Circuit Court of Appeals, Second Circuit
Jun 13, 1944
143 F.2d 286 (2d Cir. 1944)

Opinion

No. 213.

June 13, 1944.

Petition to review a decision of the United States Tax Court.

Petition by Mansuss Realty Company, Inc., to review a decision of the Tax Court of the United States adjudging deficiencies in the petitioner's income and excess profits taxes imposed by the Commissioner of Internal Revenue for the year 1938 in the respective amounts of $292.50 and $268.13.

Affirmed.

Howe P. Cochran, of Washington, D.C. (Margaret F. Luers, and Betty Cochran Stockvis, both of Washington, D.C., of counsel), for petitioner Mansuss Realty Co. Inc.

Samuel O. Clark, Jr., Asst. Atty. Gen., and Sewall Key, A.F. Prescott, and Melva M. Graney, Sp. Assts. to the Atty. Gen., for Commissioner of Internal Revenue.

Before L. HAND, SWAN, and AUGUSTUS N. HAND, Circuit Judges.


The Commissioner of Internal Revenue disallowed a deduction of $1,900 taken by the taxpayer Mansuss Realty Co., Inc., as an accrued office salary due its president Jacob Sussman for the year 1938 and paid to him on March 16, 1939. Jacob Sussman and his wife, who owned all the stock of the taxpayer, filed a joint income tax return on March 15, 1939, in which they did not report the $1,900 salary as income received during 1938 but, on June 19, 1940, filed an amended return which included the salary item and specified that the return was filed on an accrual basis. Jacob Sussman kept no personal books or accounts.
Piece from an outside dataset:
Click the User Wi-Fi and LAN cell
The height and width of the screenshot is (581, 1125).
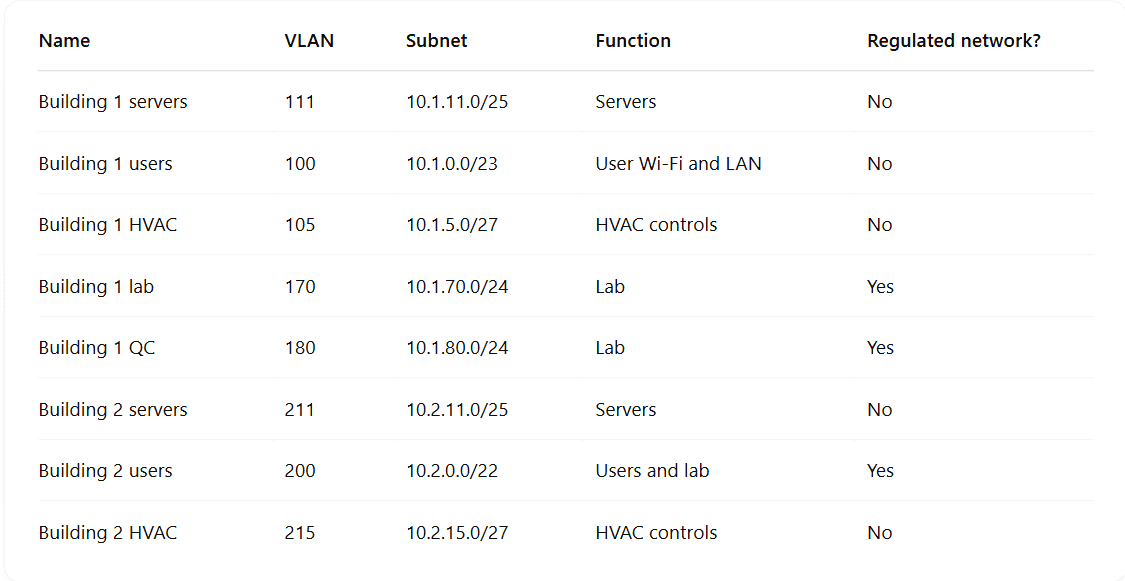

The taxpayer filed its original income and excess profits tax return for the year 1938 on an accrual basis and in it deducted Sussman's salary which had accrued that year.

The Tax Court held that the taxpayer had not established that the $1,900 received by Sussman on March 16, 1939 was paid within two and one-half months after the close of the calendar year 1938 or that the latter was on an accrual basis and hence entitled to include that item in his 1939 income, as he had done in his amended return.

The Tax Court and the Commissioner denied the deduction because of the following statutory requirements of Section 24(c)(1), (2) and (3) of the Revenue Act of 1938, 26 U.S.C.A.Int.Rev.Code, § 24(c) (1-3):

"Sec. 24. Items not deductible. * * * * *

"(c) Unpaid expenses and interest. In computing net income no deduction shall be allowed under section 23(a), relating to expenses incurred, or under section 23(b), relating to interest accrued —

"(1) If such expenses or interest are not paid within the taxable year or within two and one half months after the close thereof; and

"(2) If, by reason of the method of accounting of the person to whom the payment is to be made, the amount thereof is not, unless paid, includible in the gross income of such person for the taxable year in which or with which the taxable year of the taxpayer ends; and

"(3) If, at the close of the taxable year of the taxpayer or at any time within two and one-half months thereafter, both the taxpayer and the person to whom the payment is to be made are persons between whom losses would be disallowed under section 24(b)."

It would seem to follow from the above provisions that the deduction of $1,900 from the 1938 income should be allowed unless (1) the payment was not made by the taxpayer within the taxable year or within two and one-half months after its close, (2) the payment by the taxpayer to Sussman was not properly includible within the taxable year because he was not entitled to report on an accrual basis, and (3) both the taxpayer and Sussman were persons between whom losses must be disallowed under Section 24(b).

It is conceded that the taxpayer and Sussman were persons who would not be allowed to deduct losses under Section 24(b), 26 U.S.C.A.Int.Rev.Code, § 24(b). Therefore, we only have to consider (a) whether the payment of $1,900 to Sussman on March 16, 1938 was made "within two and one half months" after the close of the taxable year, and (b) whether Sussman was entitled to include the payment as gross income in his 1938 income tax return.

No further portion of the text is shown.